O loved great friend, at last the balm of sleep
Hath soothed thee into silence: it is well
After life’s long unrest to draw the breath
No more on earth, but in a slumber deep,
Or joyous hence afar, the miracle
Await when dies at last imperious Death.
W. S.
Keenly desirous of offering some tribute to the memory of Rossetti, whose friendship had meant so much to him during the years of struggle in London, William Sharp eagerly accepted a proposal from Messrs. Macmillan that he should write a biographical Record and appreciation of the painter-poet, to be produced within the year. It was begun in June, it was his first lengthy attempt in prose and attempted with little knowledge of the art of writing; but it was written “red hot,” as he used to say, inspired by deep affection and profound admiration for his friend. He spared no pains to make his story as accurate as practicable, and visited the chief owners of the pictures, photographs of which Rossetti had given him. Several of the later paintings he had seen and discussed many times in Rossetti’s studio.
The book divides itself naturally into two parts representing the man in his dual capacity as painter and as poet, and the author selected as frontispiece Rossetti’s most characteristic and symbolic design for his sonnet on the sonnet.
In his Diary of 1890 the author refers to “my first serious effort in prose, my honest and enthusiastic, and indeed serviceable, but badly written ‘Life of Rossetti.’” And he tells that the first two thirds were written at Clynder on the Gareloch (Argyll), “in a little cottage where I stayed with my mother and sisters eight years ago”; and the rest was written in London, and published in December.
“I remember that the book was finished one December day, and so great was the pressure I was under, that, at the end, I wrote practically without a break for thirty-six hours: i. e., I began immediately after an early breakfast, wrote all day except half an hour for dinner, and all evening with less than ten minutes for a slight meal of tea and toast, and right through the night.

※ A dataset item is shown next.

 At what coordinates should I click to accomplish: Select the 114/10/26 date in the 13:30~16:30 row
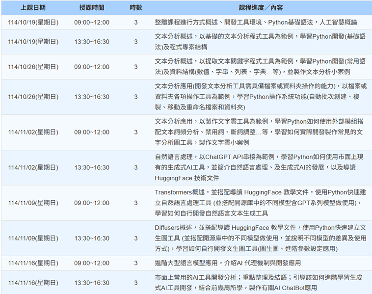[x=33, y=97]
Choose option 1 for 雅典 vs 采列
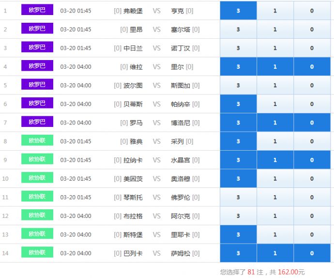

About 4 or 5 a.m. my fire went out, though I did not feel chilled till my landlady came with my breakfast. By this time I was too excited to be tired, and had moreover to finish the book that day. I was only a few minutes over breakfast, which I snatched during perusal of some notes, and then buckled to again. I wrote all day, eating nothing. When about 7 p.m. I came to ‘finis,’ I threw down the pen from my chilled and cramped fingers: walked or rather staggered into the adjoining bedroom, but was asleep before I could undress beyond removal of my coat and waistcoat. (What hundreds of times I have been saved weariness and bad headaches, how often I have been preserved from collapse of a more serious kind, by my rare faculty of being able to sleep at will at any time, however busy, and for even the briefest intervals—ten minutes or less.)
“For three weeks before this I had been overworking and I was quite exhausted, partly from want of sufficient nourishment. It was the saving of my brain, therefore, that I slept fourteen hours without a break, and after a few hours of tired and dazed wakefulness again fell into a prolonged slumber, from which I awoke fresh and vigorous in mind and body.”